Aber was machst du gegen zwei Angreifer, wenn du mit einem Bein und Unterarmstützen in Ulm unterwegs bist? Ganz klar: WT!

Damals hatte ich bei Weitem noch nicht den Stand von heute und meine Ausstrahlung war noch eine andere, aber ich hätte mich wenigstens zur Wehr setzen können. Ob es gereicht hätte ? Ich wäre zumindest kein pflegeleichtes Opfer gewesen!

Leider ist es mir bis heute noch nicht gelungen andere Prothesenträger, z.B. auf meiner jährlichen Reha, dazu zu bringen, einmal etwas ganz anderes zu machen. Aber auch mein Prothesenhersteller, Orthopäde und Physiotherapeuten haben noch nicht richtig angebissen. Sie finden zwar das, was ich mache, ganz toll und sind von der Art, wie ich mich bewegen kann, beeindruckt, haben aber bislang noch nicht angefragt, ob man dies in einem entsprechenden Rahmen vorführen könnte. Was nicht ist, kann ja noch werden.

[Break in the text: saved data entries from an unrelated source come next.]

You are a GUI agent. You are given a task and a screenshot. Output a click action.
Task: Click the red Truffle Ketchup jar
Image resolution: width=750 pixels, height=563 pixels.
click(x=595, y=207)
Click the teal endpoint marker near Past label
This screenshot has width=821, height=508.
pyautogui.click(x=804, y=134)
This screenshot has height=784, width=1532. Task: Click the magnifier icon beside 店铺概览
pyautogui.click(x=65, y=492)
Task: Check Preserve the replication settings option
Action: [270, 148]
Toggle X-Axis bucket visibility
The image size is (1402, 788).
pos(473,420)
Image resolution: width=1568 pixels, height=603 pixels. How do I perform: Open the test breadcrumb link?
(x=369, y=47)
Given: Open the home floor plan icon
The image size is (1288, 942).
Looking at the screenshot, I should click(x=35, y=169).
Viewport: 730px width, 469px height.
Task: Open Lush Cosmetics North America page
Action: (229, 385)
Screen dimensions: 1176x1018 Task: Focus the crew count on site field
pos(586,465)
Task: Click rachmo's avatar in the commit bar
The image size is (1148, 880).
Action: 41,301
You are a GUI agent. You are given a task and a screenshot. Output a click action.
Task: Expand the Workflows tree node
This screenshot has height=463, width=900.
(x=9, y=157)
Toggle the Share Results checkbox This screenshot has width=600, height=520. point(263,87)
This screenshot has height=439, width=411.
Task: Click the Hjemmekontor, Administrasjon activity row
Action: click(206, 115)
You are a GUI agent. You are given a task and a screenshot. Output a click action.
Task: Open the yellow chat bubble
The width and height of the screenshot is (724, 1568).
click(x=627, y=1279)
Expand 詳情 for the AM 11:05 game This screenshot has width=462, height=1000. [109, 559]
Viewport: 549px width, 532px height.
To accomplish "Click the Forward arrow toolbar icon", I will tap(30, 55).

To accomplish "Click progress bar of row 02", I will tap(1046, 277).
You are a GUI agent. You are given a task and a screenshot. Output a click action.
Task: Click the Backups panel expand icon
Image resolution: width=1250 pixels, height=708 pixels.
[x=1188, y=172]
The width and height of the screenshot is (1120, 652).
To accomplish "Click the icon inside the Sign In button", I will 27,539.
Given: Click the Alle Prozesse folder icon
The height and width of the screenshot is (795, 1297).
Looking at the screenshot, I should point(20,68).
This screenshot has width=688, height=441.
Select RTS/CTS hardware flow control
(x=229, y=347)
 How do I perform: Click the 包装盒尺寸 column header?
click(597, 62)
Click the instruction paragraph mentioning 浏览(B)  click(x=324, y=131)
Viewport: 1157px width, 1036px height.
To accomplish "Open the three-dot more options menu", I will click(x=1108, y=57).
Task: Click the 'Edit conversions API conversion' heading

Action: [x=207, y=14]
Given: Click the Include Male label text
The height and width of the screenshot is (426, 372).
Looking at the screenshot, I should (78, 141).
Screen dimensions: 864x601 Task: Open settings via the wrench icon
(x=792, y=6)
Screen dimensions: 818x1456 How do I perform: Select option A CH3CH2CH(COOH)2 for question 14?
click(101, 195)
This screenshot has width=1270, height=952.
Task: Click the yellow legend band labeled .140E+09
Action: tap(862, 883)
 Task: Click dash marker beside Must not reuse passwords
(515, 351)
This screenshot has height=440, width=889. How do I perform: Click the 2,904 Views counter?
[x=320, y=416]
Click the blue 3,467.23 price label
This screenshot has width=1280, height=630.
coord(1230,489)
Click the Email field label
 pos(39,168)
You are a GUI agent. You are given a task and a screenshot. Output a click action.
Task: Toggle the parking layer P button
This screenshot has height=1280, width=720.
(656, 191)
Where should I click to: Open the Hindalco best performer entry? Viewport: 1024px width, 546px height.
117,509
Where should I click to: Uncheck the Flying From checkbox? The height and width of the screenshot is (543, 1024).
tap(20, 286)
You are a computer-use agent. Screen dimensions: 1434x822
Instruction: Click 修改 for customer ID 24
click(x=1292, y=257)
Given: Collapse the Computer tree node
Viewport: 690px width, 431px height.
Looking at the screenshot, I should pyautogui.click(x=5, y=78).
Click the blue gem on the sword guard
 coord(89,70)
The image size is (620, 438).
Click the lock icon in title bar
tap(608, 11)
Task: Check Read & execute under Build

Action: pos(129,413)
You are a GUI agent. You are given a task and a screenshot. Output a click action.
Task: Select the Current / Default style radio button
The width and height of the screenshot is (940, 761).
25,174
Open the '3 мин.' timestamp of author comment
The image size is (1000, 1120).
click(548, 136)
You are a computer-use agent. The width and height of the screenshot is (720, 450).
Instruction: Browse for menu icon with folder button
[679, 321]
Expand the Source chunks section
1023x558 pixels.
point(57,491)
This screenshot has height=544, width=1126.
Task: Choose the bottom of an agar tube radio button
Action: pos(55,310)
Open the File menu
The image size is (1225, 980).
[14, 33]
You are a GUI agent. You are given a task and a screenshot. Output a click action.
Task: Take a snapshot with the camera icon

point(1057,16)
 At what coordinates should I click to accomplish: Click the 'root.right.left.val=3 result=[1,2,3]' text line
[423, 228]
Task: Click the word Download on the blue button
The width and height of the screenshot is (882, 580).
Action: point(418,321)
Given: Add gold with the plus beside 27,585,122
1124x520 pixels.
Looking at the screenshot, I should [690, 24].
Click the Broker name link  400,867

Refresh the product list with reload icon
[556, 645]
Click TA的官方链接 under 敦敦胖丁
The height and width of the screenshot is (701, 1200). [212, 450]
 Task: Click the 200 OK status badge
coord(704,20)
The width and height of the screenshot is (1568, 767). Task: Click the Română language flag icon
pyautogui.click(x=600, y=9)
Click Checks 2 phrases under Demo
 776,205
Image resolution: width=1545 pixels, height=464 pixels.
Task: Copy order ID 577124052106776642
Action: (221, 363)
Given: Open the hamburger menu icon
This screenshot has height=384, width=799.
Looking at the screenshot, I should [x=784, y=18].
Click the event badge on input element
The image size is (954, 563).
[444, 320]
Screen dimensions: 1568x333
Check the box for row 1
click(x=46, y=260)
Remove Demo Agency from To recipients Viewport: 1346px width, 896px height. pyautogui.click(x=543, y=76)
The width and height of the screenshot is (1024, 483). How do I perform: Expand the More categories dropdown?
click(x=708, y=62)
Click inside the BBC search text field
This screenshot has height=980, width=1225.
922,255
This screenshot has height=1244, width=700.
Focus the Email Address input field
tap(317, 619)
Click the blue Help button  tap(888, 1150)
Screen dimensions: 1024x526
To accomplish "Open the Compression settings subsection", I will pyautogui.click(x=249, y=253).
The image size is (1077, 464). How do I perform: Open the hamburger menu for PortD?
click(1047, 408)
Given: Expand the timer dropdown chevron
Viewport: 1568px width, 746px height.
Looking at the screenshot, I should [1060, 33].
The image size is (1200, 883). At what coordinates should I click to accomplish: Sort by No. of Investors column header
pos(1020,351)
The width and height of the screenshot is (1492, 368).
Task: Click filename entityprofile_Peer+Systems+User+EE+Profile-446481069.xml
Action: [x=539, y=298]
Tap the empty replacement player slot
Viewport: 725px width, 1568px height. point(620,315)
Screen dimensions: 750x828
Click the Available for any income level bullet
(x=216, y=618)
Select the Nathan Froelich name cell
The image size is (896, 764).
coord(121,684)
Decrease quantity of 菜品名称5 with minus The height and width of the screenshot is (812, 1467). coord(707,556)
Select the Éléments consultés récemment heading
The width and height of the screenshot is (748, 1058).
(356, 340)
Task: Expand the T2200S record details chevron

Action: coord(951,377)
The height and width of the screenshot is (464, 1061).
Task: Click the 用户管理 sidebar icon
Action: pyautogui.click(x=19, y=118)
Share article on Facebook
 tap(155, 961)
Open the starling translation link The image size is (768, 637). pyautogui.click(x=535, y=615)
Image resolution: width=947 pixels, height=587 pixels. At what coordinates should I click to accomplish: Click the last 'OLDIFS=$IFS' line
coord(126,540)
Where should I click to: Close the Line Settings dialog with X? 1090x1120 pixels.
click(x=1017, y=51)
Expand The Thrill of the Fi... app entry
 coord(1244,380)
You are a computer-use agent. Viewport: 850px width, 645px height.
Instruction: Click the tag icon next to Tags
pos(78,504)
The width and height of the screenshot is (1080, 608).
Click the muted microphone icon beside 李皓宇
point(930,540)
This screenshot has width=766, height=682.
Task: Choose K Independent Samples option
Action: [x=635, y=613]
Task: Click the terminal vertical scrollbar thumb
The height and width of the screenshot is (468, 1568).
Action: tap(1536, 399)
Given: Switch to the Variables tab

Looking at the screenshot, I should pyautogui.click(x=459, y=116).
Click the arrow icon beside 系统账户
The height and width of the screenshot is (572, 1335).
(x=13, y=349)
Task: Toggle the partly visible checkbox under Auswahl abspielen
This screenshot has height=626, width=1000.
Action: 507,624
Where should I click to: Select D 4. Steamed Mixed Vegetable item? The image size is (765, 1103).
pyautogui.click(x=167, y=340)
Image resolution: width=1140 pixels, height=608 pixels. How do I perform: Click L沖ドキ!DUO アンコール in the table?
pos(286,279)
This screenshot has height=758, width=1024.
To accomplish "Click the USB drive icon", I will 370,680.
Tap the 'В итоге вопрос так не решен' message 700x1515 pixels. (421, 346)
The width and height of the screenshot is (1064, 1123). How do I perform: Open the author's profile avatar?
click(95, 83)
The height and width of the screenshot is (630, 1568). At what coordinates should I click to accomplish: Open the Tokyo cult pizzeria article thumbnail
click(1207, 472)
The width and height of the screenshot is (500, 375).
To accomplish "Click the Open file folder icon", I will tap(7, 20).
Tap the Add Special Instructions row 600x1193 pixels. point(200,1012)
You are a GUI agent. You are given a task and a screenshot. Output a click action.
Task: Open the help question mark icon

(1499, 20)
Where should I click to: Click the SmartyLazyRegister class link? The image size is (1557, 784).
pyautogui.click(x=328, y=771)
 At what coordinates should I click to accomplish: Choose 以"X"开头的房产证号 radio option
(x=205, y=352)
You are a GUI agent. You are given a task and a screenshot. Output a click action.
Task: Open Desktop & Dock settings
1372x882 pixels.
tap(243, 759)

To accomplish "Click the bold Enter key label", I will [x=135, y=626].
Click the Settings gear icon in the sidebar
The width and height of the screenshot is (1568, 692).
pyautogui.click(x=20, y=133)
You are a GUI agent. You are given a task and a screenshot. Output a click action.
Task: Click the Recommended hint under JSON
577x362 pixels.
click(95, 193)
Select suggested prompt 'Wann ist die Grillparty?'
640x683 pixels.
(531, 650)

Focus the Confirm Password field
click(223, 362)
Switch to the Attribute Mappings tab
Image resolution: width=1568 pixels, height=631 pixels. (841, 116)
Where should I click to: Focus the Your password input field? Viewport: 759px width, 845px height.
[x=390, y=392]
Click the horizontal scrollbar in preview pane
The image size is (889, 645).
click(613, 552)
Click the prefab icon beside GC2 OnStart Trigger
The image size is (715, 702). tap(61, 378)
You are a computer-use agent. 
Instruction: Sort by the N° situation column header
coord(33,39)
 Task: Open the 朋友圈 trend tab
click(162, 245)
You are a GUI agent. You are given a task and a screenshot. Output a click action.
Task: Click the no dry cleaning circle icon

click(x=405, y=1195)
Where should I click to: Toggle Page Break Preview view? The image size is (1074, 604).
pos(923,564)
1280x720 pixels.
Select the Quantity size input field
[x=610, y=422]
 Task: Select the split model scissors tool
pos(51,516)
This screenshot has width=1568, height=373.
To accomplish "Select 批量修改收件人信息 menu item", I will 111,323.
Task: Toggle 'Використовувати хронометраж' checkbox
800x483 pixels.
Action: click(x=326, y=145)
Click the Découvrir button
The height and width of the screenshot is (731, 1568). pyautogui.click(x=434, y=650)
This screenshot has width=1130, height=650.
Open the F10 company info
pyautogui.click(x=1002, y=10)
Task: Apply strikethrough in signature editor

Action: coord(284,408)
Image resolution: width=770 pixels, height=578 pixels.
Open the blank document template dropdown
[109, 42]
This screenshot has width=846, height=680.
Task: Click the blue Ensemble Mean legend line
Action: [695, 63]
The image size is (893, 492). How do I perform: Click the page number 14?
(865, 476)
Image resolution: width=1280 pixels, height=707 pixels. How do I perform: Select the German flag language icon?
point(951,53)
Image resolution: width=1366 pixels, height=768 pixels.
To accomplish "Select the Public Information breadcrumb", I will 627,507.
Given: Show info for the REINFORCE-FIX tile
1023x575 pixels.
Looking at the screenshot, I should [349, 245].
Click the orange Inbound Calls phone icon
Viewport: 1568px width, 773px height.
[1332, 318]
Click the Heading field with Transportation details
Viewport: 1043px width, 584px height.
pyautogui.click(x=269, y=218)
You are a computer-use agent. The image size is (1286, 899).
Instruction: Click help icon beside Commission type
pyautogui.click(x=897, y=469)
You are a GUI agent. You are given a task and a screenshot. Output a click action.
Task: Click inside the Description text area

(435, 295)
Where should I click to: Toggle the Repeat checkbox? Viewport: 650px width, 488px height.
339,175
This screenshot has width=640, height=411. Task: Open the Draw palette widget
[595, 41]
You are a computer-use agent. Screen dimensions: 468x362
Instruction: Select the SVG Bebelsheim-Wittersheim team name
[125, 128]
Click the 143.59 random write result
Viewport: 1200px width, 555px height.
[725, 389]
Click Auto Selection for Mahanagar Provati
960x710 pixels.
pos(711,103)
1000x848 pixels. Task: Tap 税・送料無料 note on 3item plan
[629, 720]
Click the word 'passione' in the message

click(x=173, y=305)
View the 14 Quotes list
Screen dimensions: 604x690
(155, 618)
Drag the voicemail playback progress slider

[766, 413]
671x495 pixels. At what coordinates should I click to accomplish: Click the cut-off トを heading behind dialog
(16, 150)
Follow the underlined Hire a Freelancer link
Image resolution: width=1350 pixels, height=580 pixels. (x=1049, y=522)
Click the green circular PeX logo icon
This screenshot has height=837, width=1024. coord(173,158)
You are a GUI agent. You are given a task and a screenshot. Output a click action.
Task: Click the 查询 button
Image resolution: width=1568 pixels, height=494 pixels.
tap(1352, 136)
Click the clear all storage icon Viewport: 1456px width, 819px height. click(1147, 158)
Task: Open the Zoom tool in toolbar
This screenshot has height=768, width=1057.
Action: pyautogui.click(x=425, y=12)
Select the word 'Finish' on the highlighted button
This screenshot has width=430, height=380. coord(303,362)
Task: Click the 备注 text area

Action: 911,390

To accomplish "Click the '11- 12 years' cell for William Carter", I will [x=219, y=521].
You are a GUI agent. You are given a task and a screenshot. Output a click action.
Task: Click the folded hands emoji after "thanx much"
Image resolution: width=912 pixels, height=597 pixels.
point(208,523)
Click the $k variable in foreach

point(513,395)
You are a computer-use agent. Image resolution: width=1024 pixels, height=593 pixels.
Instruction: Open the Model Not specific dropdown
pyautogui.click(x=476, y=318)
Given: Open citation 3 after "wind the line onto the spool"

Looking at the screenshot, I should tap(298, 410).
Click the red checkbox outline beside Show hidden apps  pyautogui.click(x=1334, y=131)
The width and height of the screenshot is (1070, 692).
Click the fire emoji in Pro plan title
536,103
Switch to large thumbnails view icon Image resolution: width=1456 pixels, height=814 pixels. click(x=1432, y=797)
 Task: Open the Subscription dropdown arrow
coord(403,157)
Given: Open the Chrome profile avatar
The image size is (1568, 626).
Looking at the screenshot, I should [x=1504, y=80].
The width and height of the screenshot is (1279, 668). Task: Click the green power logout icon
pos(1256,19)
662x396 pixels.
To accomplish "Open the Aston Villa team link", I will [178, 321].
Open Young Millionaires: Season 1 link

Alles in allem lerne ich WingTsun ja nicht, um damit anzugeben, sondern für mich persönlich – für mein Selbstwertgefühl, meine Verteidigungsfähigkeit und die Tatsache, dass es sich immer lohnt, an sich selbst zu arbeiten.
 

Was hat sich denn für mich durch das Erlernen von WingTsun geändert?

Körperbewusstsein:



 

 

Der tägliche Umgang mit meiner Prothese (Spannungsaufbau im Beckenbereich) hat sich wesentlich verbessert. Mein Gleichgewichtssinn sorgt dafür, das ich so gut wie nie hinfalle. Das Zusammenspiel von Muskeln wird immer klarer. Durch das Treffen auf Blockaden werden diese nach und nach aufgelöst.

Achtsamkeit:

 

Ich nehme meine Umwelt immer bewusster wahr und reagiere entsprechend. Meine Aufmerksamkeit ist im Hier und Jetzt.

Timing:
 

Meine Bewegungen lernen nach und nach, sich im richtigen Moment vom anderen zu lösen.


Wenn ich mir gelegentlich auf YouTube die Videos der EWTO anschaue, vor allem die mit Großmeister Kernspecht, bin ich immer wieder von der Effektivität und der Leichtigkeit des Seins im WingTsun beeindruckt.

Heute dürfen wir auch zunehmend über unseren Tellerrand hinausschauen, um zu sehen, was noch alles auf uns zukommt. Zugegeben, manchmal denke ich mir schon: „Das klappt bei mir nie!“ Doch wie die Erfahrung mich gelehrt hat: Alles ist möglich auf meine eigene Weise. Nicht andere kopieren, sondern mich selbst zu entwickeln, ist eine der elementarsten Eigenschaften im WingTsun.